Methods : A human ovarian clear cell adenocarcinoma cell line (RMG-I) was used to immunize KM mice, and hybridoma supernatant was obtained by a standard method employing ELISA screening. Next, selection of hybridomas was performed with two antibodies (MA602-1 and MA602-6) and a sandwich immunoassay for CA125-like antigen, and then the limiting dilution was used to obtain a human monoclonal antibody.
Immunohistochemical reactivity of this antibody (HMOCC-2) with ovarian cancer was assessed, while its specificity was analyzed by Western blotting. Various antibodies were used to identify the epitope targeted by HMOCC-2. Finally, the antitumor effect of HMOCC-2 was assessed by intraperitoneal administration to SCID mice with heterografts of RMG-I tumors.
Results : HMOCC-2 showed a positive reaction with 60% (63/105) of ovarian cancer specimens. Western blotting of the membrane fraction of RMG-I revealed several bands at 120 kDa to 250 kDa.
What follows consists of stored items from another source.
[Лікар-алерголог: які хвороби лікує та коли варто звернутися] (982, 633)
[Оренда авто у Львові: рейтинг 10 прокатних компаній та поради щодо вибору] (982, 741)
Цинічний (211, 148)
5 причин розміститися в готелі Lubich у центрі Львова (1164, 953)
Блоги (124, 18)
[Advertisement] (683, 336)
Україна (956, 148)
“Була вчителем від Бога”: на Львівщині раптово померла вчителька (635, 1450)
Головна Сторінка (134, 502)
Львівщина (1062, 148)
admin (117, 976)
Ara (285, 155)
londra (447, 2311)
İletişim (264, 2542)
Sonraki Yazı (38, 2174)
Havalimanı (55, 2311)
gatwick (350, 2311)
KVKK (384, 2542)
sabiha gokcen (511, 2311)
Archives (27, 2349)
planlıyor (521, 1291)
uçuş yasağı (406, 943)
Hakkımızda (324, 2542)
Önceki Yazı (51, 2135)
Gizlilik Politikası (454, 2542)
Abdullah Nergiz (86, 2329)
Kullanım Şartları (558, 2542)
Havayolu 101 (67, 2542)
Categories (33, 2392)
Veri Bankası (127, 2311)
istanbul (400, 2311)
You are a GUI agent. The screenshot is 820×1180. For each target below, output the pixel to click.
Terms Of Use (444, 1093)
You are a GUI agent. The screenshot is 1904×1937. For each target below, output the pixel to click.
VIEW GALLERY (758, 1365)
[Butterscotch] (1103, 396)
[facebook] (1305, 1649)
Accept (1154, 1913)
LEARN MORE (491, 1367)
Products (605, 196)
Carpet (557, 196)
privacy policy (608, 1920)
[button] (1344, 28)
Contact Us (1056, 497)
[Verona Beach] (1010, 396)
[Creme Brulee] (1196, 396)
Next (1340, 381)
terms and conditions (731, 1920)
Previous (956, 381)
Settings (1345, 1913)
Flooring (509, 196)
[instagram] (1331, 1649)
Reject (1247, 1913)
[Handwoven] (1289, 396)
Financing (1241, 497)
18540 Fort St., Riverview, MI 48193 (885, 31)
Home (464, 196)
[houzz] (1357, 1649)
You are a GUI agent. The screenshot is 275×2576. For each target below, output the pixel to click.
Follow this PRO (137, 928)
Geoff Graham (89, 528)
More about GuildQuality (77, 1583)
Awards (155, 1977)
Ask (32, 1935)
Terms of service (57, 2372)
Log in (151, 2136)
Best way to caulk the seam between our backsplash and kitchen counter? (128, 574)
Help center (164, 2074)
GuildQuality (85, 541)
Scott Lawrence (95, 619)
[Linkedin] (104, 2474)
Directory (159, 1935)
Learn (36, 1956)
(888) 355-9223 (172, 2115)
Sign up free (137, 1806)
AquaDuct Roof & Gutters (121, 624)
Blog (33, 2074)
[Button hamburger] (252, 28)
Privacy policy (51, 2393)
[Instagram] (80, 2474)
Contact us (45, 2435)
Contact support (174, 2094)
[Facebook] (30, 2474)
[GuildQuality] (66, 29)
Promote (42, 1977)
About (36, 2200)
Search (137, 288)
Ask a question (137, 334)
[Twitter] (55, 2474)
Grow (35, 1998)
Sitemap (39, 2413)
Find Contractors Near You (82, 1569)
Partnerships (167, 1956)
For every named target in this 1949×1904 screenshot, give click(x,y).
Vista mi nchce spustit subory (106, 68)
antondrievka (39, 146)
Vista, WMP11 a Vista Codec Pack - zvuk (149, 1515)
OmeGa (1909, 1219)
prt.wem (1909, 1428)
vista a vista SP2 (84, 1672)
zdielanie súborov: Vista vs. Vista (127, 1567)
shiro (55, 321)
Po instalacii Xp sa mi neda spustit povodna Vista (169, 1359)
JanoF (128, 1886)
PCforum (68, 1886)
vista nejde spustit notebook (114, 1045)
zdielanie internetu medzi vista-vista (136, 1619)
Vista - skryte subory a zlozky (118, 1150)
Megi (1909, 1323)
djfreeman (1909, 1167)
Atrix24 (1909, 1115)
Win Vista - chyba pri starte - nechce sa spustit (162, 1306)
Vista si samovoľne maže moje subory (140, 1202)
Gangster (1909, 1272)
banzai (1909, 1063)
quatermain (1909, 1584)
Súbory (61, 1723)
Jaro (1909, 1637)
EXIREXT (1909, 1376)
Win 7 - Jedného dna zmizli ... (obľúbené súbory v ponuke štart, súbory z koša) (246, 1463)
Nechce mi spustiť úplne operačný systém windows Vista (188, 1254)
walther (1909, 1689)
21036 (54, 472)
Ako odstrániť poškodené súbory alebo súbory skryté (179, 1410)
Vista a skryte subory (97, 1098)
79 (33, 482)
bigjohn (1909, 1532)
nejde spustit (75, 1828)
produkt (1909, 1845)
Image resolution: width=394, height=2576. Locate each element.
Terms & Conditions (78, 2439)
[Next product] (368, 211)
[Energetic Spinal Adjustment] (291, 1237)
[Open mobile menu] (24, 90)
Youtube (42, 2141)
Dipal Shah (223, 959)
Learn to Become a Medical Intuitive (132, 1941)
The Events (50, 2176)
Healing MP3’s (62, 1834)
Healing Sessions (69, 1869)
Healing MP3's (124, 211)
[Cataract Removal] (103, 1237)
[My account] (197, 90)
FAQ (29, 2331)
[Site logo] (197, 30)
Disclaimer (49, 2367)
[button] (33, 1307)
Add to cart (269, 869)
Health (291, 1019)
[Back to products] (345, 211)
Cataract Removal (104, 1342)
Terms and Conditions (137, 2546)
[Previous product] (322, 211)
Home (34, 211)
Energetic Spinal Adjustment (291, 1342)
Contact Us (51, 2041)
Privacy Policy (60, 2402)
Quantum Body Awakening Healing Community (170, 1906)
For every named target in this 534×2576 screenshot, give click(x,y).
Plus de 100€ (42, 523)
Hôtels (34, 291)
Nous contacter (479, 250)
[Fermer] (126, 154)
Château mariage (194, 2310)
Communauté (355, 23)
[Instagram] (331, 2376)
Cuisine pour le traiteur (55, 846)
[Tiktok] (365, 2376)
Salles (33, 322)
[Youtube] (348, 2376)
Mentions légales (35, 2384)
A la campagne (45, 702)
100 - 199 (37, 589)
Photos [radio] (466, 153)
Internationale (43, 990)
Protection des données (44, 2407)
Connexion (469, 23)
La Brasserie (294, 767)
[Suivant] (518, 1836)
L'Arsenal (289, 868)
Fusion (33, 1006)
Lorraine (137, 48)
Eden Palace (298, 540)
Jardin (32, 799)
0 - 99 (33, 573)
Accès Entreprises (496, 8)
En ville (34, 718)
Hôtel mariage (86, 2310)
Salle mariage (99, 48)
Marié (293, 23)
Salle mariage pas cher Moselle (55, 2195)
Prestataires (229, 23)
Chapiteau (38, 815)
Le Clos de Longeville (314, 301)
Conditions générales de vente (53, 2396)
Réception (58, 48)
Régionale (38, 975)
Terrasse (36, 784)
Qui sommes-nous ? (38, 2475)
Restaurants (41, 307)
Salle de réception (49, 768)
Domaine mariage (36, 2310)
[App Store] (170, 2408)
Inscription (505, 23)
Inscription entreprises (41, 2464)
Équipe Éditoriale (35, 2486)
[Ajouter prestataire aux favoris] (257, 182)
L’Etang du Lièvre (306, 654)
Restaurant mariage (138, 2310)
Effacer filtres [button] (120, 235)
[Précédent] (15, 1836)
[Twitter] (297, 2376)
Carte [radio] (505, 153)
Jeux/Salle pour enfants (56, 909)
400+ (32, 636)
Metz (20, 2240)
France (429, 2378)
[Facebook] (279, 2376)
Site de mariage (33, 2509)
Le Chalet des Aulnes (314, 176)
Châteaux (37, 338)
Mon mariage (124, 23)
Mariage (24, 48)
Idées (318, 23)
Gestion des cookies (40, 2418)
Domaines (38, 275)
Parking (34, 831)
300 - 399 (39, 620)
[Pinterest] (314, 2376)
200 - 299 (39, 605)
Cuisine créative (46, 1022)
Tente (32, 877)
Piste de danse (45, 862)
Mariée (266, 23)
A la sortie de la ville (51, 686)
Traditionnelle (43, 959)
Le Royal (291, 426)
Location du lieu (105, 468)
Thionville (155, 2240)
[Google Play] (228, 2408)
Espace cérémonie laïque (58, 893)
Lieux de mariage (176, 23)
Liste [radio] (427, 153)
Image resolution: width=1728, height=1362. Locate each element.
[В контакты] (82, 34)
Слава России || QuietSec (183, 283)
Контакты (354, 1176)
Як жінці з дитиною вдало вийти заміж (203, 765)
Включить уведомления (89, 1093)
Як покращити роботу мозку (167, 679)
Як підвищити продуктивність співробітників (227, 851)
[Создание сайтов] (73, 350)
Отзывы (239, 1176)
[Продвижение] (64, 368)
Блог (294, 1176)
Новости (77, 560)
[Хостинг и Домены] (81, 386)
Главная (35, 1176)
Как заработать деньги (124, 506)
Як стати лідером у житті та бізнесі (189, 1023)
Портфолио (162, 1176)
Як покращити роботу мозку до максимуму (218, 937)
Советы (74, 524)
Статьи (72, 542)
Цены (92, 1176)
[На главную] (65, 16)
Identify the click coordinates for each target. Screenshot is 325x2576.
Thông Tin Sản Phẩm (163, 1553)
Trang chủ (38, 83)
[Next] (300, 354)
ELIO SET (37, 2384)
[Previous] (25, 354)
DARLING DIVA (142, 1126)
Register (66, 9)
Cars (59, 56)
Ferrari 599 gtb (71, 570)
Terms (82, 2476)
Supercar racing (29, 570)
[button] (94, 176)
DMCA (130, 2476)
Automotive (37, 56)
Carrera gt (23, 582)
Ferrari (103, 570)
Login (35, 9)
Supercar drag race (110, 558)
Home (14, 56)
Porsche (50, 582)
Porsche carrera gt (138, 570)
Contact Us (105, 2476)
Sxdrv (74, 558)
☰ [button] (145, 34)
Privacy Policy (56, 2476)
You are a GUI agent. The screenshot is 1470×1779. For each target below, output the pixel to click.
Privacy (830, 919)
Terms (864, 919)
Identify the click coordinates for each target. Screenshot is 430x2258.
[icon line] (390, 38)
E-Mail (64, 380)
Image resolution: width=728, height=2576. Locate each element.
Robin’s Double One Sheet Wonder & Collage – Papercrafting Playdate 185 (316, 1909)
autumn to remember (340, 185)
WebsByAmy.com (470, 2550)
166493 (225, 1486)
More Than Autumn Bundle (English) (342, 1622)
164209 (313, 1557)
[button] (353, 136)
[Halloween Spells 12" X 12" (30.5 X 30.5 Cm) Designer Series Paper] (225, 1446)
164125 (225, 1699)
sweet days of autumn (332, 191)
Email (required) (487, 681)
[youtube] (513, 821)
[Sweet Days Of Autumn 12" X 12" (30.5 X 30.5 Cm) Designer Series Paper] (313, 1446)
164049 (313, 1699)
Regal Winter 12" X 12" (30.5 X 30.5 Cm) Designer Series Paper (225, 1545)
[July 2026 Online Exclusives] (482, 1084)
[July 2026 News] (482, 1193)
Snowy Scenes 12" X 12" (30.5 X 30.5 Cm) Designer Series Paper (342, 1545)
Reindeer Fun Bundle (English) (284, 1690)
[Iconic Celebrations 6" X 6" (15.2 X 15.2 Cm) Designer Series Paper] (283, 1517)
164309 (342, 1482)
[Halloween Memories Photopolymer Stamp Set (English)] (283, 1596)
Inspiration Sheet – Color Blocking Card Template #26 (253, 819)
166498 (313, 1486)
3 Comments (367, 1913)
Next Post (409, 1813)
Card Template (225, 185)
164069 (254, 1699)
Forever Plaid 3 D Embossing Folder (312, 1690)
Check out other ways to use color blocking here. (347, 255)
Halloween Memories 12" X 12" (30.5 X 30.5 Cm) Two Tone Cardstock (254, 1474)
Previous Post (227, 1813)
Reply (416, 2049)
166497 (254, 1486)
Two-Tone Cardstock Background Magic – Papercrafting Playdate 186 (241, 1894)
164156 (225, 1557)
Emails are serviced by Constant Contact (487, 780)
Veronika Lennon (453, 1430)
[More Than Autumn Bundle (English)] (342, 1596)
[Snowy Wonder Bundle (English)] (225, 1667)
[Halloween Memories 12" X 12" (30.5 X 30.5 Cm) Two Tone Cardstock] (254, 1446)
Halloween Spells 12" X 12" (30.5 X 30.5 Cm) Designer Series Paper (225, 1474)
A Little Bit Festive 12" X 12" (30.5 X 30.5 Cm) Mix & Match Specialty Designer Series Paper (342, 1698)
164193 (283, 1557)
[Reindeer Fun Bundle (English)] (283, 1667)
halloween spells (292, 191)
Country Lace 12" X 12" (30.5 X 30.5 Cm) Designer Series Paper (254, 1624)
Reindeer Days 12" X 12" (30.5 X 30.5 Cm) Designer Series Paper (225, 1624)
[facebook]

HMOCC-2 recognized the CA125-like antigens identified by several antibodies. HMOCC-2 also exhibited significant antitumor activity (p<0.01) against ovarian cancer heterografts.
Conclusion : HMOCC-2 reacts specifically with ovarian cancer cells via a target epitope analogous to that of CA125, and also exhibits activity against ovarian tumors. These findings suggest that it may have the potential to be employed clinically for molecular-targeting therapy.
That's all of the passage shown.